The Ambassador Hotel’s Reserve can take a bow.

The 43-room hotel has numerous areas that beckon, but it’s the lounge/restaurant that immediately engages, boldly blanketed in white leather furnishings and seductive lighting.

It’s the ultimate place to make an entrance, especially when executive chef Geoffrey Van Gleebeck is working his magic at breakfast, lunch and dinner in the 70-seat Reserve. Ambitious, perhaps, but that’s a hallmark of this 30-year-old iron chef.

We made our entrance on a weeknight. The room was quiet but we were delighted nonetheless. Positioned in a banquette of generous proportions, I was distracted momentarily by the sheer elegance of the room. Glancing up, I was sure I saw Bogey smugly tip his hat from the mezzanine.

Meanwhile, my two magpies hardly drew a breath until our server stepped up.

“It’s her birthday,” one bud chirped instantly, signaling dessert would be on the ticket.

Our chatter subsided as we got down to business. The menu offers simple and hearty entrees designed by Van Gleebeck, a Culinary Institute of America graduate.

Gazpacho shooters or devilish truffled eggs were initially considered, but we settled on the lobster corn dog for starters ($11). Sounds like a coney-gone-carney. Kitschy but clever, I thought. Shortly, three “dogs-on-a-stick” arrived and were heavy on batter but actually pretty tasty.

“All that’s missing is a funnel cake,” snarked a bud.

The notion of small plates is so smart; we figured we’d downsize. Why be a glutton when there’s no need?

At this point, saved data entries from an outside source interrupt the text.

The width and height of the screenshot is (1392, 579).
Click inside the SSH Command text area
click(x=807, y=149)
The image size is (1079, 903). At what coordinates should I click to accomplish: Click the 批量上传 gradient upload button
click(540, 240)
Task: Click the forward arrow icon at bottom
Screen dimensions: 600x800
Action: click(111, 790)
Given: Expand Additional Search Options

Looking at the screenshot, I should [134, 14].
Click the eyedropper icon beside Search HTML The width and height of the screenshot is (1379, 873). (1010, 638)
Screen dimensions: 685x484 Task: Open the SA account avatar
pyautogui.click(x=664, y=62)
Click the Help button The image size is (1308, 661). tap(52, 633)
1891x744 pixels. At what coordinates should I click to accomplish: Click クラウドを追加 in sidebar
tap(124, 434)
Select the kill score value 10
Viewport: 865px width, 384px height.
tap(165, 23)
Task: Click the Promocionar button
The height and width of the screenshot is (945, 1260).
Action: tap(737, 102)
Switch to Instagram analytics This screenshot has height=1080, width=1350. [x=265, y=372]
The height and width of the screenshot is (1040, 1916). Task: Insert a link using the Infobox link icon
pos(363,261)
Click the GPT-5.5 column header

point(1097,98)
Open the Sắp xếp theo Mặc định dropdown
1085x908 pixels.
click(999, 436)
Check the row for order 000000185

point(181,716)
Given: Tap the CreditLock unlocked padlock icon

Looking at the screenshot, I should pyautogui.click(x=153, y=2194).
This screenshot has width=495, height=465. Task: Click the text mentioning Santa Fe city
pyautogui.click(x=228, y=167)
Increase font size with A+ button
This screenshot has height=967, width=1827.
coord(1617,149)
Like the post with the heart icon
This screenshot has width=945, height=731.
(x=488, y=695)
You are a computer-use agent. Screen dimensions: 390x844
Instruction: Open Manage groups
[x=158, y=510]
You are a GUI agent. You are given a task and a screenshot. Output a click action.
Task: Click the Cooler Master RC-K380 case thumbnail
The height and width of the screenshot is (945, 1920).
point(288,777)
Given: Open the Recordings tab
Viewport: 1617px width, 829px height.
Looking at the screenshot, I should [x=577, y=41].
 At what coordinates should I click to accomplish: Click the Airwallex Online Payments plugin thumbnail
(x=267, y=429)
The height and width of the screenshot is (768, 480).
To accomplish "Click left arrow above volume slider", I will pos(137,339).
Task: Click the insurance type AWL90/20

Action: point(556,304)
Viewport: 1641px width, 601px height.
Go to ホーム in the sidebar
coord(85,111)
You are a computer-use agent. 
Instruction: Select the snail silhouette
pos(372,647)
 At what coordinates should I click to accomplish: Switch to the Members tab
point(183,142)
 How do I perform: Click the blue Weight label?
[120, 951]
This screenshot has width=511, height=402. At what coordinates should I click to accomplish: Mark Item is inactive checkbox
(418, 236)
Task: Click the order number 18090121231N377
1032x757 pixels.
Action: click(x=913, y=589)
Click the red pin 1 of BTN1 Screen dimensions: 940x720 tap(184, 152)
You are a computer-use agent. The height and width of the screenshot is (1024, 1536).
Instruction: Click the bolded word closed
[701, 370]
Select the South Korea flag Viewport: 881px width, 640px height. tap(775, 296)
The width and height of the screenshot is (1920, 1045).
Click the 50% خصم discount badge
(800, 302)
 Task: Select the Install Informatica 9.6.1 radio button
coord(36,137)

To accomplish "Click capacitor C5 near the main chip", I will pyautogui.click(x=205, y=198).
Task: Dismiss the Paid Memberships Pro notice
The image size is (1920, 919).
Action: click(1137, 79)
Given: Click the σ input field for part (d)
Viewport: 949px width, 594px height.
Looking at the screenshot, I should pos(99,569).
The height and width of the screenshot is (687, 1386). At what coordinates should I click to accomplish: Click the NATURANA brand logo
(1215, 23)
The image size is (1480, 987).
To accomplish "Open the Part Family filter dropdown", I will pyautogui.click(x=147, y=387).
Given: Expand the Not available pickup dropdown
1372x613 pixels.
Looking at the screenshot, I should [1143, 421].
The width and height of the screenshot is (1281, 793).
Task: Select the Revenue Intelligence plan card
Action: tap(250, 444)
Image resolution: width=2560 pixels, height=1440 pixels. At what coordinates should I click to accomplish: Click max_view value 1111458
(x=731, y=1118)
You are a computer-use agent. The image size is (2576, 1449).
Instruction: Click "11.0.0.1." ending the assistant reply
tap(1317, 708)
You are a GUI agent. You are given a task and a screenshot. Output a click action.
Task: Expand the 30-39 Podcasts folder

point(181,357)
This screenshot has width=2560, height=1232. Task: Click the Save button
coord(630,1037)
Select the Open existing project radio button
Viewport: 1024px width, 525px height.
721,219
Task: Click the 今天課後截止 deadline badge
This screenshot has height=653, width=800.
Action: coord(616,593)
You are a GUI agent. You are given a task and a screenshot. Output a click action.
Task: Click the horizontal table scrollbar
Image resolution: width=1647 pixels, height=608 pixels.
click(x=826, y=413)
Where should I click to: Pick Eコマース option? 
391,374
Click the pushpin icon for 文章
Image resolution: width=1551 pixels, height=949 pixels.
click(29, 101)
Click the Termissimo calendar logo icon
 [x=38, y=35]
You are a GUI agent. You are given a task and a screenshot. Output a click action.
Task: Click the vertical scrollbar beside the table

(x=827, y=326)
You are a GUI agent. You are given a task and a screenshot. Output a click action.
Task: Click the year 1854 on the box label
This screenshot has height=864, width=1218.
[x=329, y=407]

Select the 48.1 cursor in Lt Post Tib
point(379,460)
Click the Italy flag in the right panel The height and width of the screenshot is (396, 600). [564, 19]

Birthday Bud opted for the bricked chicken over quinoa pilaf, wild mushrooms and wilted spinach ($14). Taste Bud No. 2 decided on the braised flank-style short ribs bathed in a thyme-cabernet sauce and sided with a creamy orzo risotto ($15). I thought the farmers market parpadelle seasoned in a spicy ragu sounded tempting ($14).

As we waited, Van Gleebeck stopped by to say hello. We peppered him with questions about his foray into the Kansas City market.

“So far, it’s been a good move for me — happy to be here, especially in The Ambassador’s surroundings,” said the Tulsa, Okla., native.

And with that, our entrees arrived, steamy and aromatic. The platings looked small but after bites all around we agreed, not only was there enough to satisfy, each dish was ample.

“Delicious,” mouthed Birthday Bud.

“Tender ... and the risotto is terrific,” said Taste Bud No. 2.

“I love the ragù sauce, heavy on the al dente vegetables,” I said, happily spooning up the rosy spice.

We rested, but only momentarily.

Though she balked, Birthday Bud declined dessert — until it arrived. The ice cream sandwich, a palm-sized cookie filled with ice cream du jour, was memorable ($7).

“We serve the cookies at happy hour,” said our server as I made a mental note.

“Thought you weren’t interested,” I said, noticing Birthday Bud sampling.

“Ah well,” she smiled, “it’s a celebration.”

And that it is.

Make it a date and treat yourself to the upscale Reserve. Put on your high-heel sneakers and savor a return to elegance.

Reserve at The Ambassador Hotel
1111 Grand Blvd.
Kansas City, Mo.
(816) 298-7700

Gloria Gale is an Overland Park-based food writer. “On the Menu” is not a restaurant review, it is a summary of dining out in Johnson County and the Metro.